If you have never done a study of Baptism and the Lord’s Supper, this is a must have book. If you are a pastor, this is definitely a reference work you want to have available to answer the inevitable questions that will arise on these subjects. It’s a volume every Christian should have in his library.


Disclaimer: This book was provided to me by Kregel Publications for a fair, honest and balanced review.

Tuesday, July 14, 2015

Mormonism 101 - Book Review

We are commanded by Scripture to be ready to give an answer. We are compelled to defend our faith. This, of course, involves both offense and defense, sometimes both at the same time. One of the battle fronts that concerns both offense and defense involves the cults. At times it seems like we cannot do enough to defend the faith especially against those forces that tend to look and smell Christian.

With that in mind the more resources we have available for our reference the bettered armed we will be  for the fight. Of course, some weapons are bigger and better than others. Mormonism 101 is one of those that is a very good sized weapon.

The book is written by Bill McKeever and Eric Johnson and is an update of their 2000 volume.

This is a detailed account of the Mormon beliefs covering virtually every area of the religion. The authors provide detailed quotes from Mormon literature and documents as well as quotes from LDS leaders' speeches. They then follow up with documentation from Christian theology. You get to make the comparison. Mormonism 101 is not a rehash of other cult books with a rearrangement of the material. If you are familiar with books like Kingdom of the Cults, you will be pleasantly surprised to get a different approach to the defense. We are also provided an extensive bibliography for further reference and study.

I think there are three ways to approach this book. First, you could just read through it to get an understanding of the history and beliefs of the Mormon faith. Certainly this would be a good approach and it would certainly get you through the 400+ page book in reasonable time. You would have a sound overview of Mormonism.
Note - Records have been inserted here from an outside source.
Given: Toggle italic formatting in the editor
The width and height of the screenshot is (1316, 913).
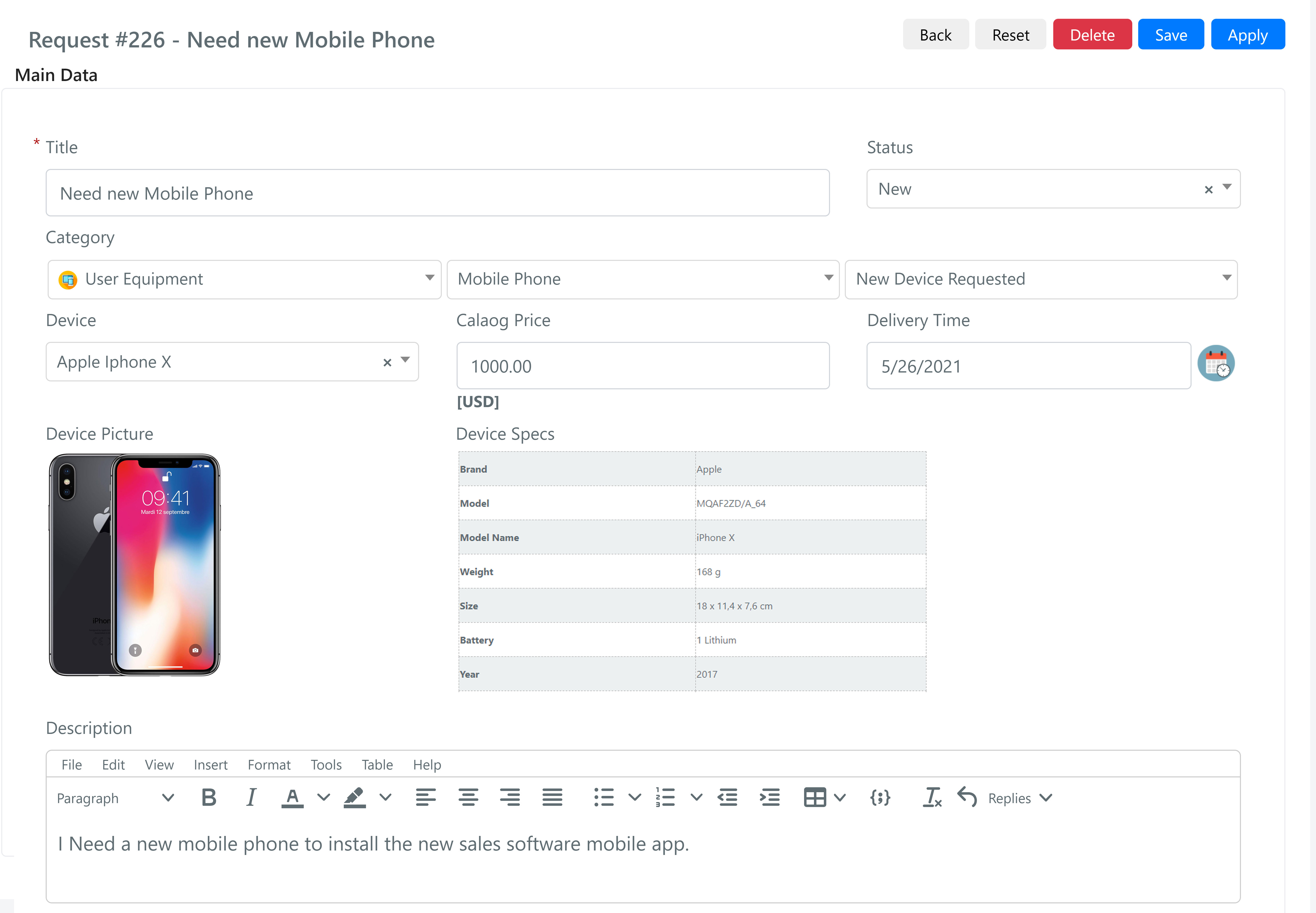Looking at the screenshot, I should [x=250, y=797].
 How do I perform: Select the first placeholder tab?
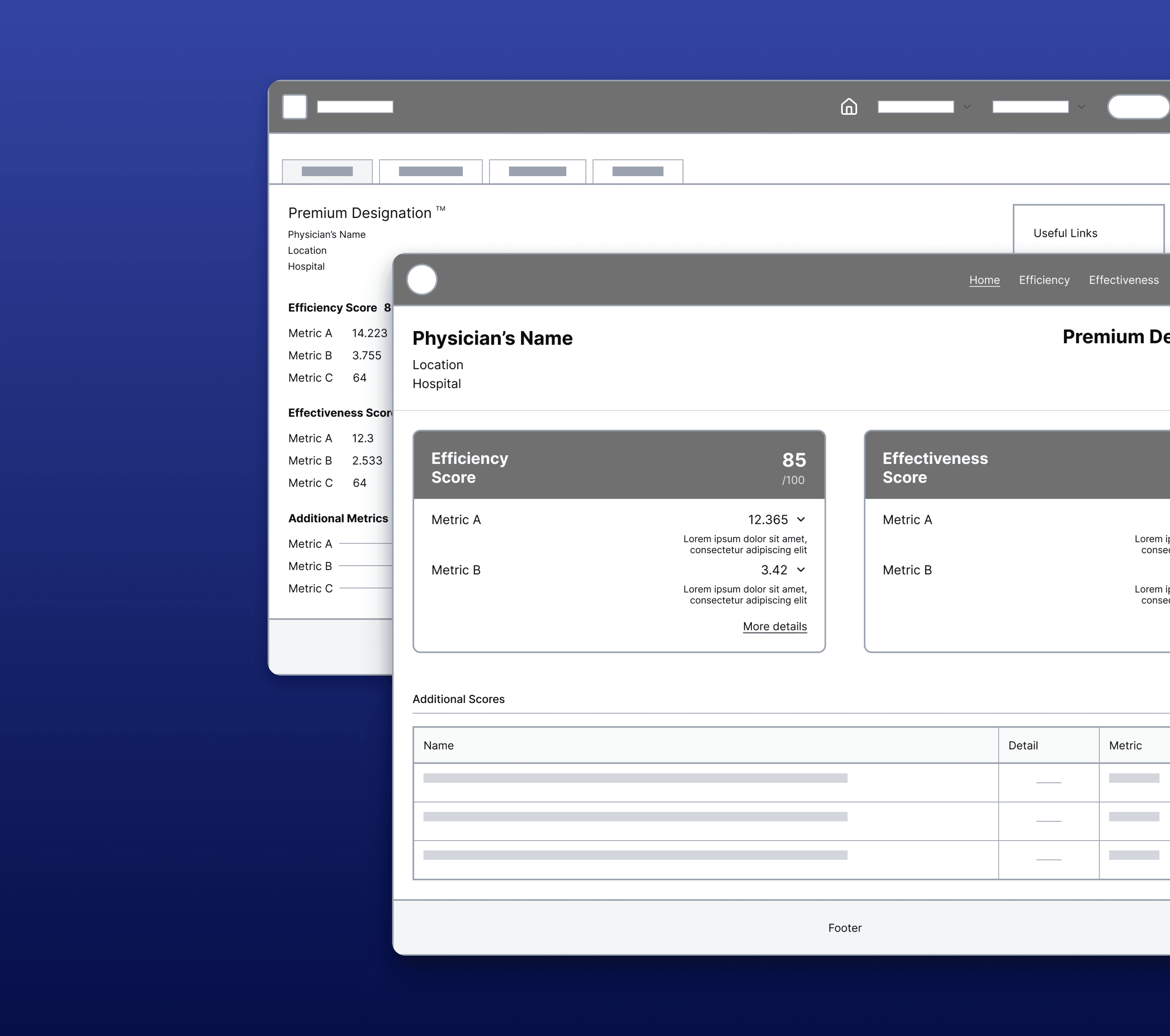point(327,171)
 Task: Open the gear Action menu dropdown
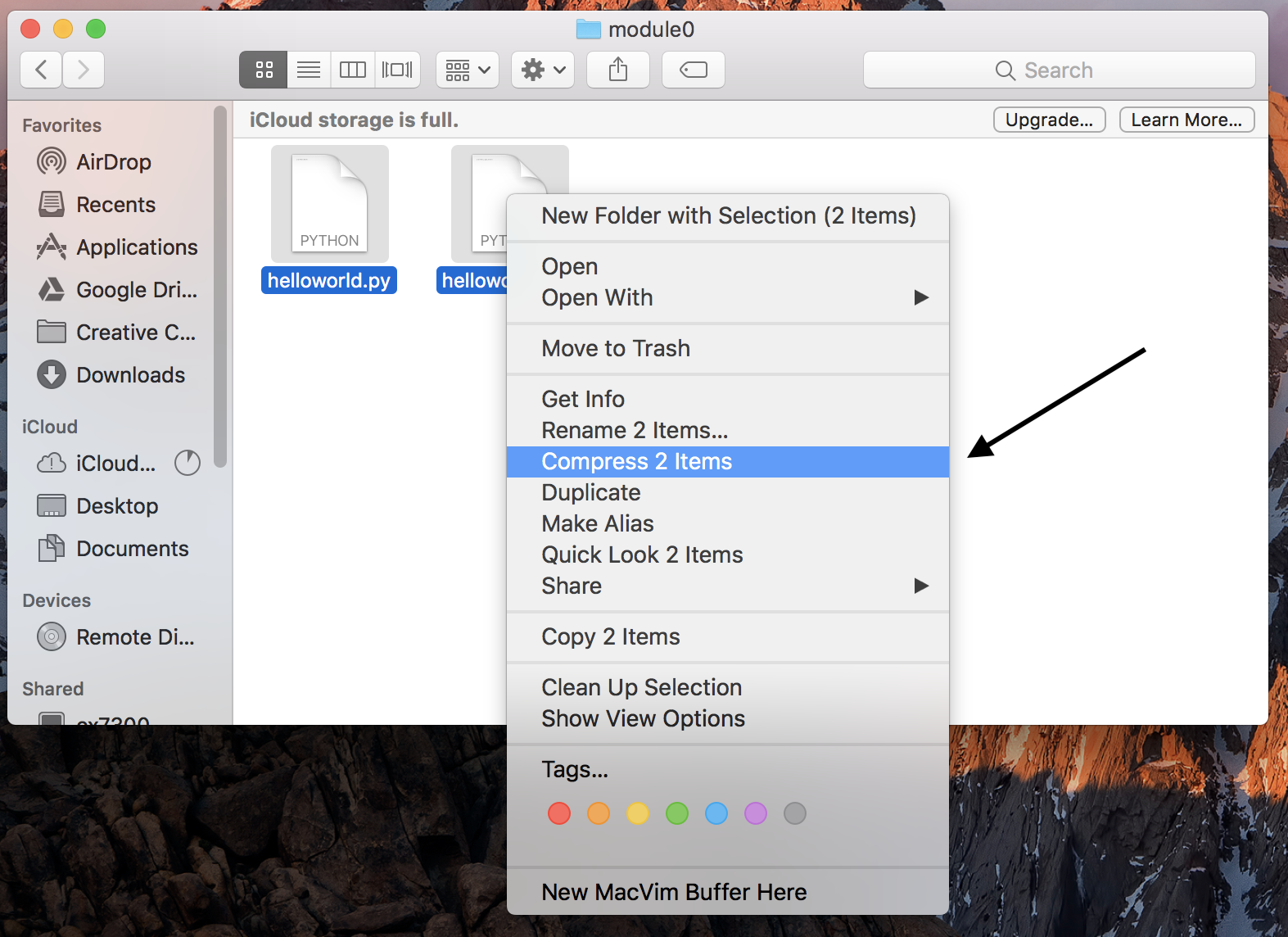[x=543, y=70]
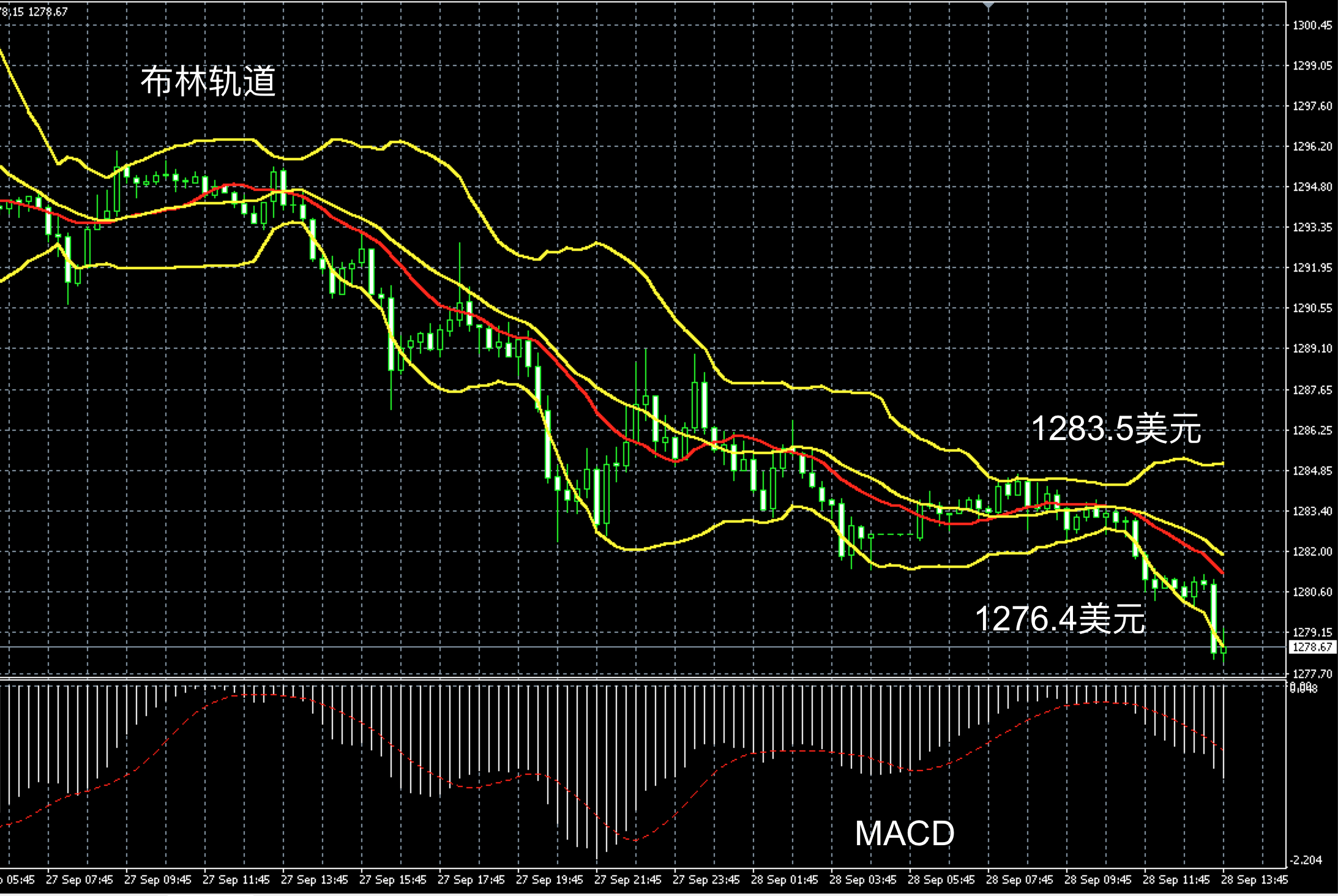
Task: Click the current price tag 1278.67
Action: pyautogui.click(x=1314, y=647)
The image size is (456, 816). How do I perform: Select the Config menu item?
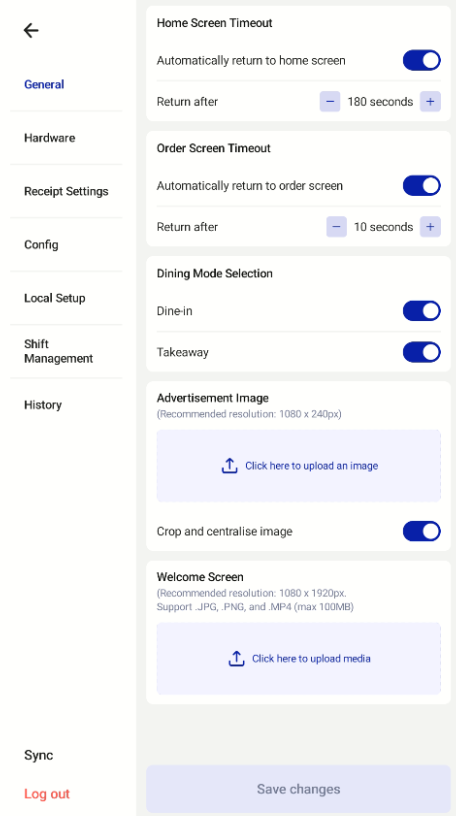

Second, you could engage this book by doing a detailed study of this volume chapter by chapter. This would afford you the opportunity to develop the skill to defend your faith vigorously in the face of false teachers.

Or, you might consider combining this volume with other research material in an effort to become an expert in cult apologetics.

Whatever way you go, you will not be disappointed with Mormonism 101. It will provide you with invaluable information on a cult many criticize but few know why.

Disclaimer: I was provided a copy of the book by Baker Books for a fair and honest review.